If you are printing between, I would say 25 and 1,000 books, your best fit really is a company like Blitzprint. We are called short run POD printers. At this range, we are still printing books digitally. Don’t let that scare you. I can’t speak for other companies, but I can for ours, and we have some pretty amazing machines that produce some of the most beautiful colors and printing that I have ever seen. This is definitely the sweet spot for most self published authors, because they can get usable quantities at reasonable prices, and in a reasonable timeline. I know that for us, our standard timeline is 12-20 business days after proof approval, plus any shipping time. The sweet spot for printing with a short run POD printer is usually between 100 and 500 quantity. This is where you will notice your cost per unit going down the most when you add books. There are no price break points in this type of printing. Every time you add a book to the quantity of your order, your price per unit will go down. Depending on how many books you add to your order, the price could be a couple of cents (deciding you want 101 books, not 100) to a dollar or more (deciding that you want 500 books, not 100). Also, in this type of printing, we typically don’t need, or want, for that matter, your book to come to us in signatures. What that means is, in most perfect bound book scenarios, as long as you have an even number of pages, then we will be able to print it.

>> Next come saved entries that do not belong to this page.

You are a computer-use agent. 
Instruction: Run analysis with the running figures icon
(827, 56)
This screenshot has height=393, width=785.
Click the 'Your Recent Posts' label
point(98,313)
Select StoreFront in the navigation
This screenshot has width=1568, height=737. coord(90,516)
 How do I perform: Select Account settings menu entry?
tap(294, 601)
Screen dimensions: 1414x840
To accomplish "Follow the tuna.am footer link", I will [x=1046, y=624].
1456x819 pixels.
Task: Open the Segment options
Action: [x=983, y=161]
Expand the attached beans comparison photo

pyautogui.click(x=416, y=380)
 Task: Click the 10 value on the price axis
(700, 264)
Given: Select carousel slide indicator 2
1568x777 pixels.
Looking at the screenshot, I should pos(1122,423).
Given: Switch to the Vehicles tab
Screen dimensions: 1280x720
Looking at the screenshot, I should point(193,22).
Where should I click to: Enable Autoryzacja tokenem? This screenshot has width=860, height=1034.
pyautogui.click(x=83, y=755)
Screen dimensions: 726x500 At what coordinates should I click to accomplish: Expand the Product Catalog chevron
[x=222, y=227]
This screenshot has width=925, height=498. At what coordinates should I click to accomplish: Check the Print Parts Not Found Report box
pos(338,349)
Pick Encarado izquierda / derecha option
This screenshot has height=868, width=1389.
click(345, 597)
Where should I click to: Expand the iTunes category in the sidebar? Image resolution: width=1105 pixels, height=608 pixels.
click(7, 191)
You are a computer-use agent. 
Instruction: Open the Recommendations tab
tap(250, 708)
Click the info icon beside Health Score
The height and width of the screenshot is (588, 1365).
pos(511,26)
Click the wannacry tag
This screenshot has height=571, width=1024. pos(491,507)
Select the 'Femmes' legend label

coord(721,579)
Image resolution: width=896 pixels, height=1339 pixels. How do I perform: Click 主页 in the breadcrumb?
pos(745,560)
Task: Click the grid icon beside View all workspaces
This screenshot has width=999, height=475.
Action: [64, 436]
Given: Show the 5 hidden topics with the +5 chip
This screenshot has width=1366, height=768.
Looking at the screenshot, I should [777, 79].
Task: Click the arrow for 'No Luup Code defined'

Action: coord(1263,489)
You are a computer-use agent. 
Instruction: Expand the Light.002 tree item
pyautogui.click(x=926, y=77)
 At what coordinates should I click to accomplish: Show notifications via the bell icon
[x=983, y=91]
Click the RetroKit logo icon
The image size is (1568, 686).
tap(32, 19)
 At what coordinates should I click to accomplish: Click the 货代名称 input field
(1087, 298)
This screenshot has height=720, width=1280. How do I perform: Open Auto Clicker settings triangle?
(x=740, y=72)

At around 1,000 books, typically, sometimes less, sometimes more, we will suggest that you go to see an offset printer. Offset is traditional printing, with a press and inks. These books take a little longer to get, need to be set up in specific ways with signatures, and have to be done in large quantities. With that being said, if you are looking for large quantities, or have a specific color need, there really is no other way to go. With offset you can print specific colors called Pantones, you can do metallics, foiling, embossing, debossing, etc! Realistically, when it comes to offset the sky (and your wallet!) is the limit. However, if you aren’t up there in the quantities, it probably isn’t worth it. It may look pretty to have all of those fore mentioned things on your cover, but I promise you that no one is going to look at your book and say, “No metallic on the cover? I’m moving on!”. If you don’t want to print over 1000 books, but do have specific color needs that may need to be met via offset, talk to your short run POD printer, and see what your options are for getting a few thousand of your cover preprinted, so that they can just be bound to the freshly printed interiors every time that you have an order. If you are going to go this route, though, you had better LOVE your cover, because you are going to be stuck with it, as it is, for a while. If you are going the large run offset route, I strongly recommend checking out both Friesen’s and Houghton Boston here in Canada. Not only are they local companies, so you are supporting your country’s economy, but they are really great to work with. I can say that confidently, because my clients have told me so! Also, with these types of printers they work with things call price breaks. What this means, essentially, is that between X number of books, and Y number of books, you are going to be paying pretty much the same amount. Make sure to ask them about price breaks.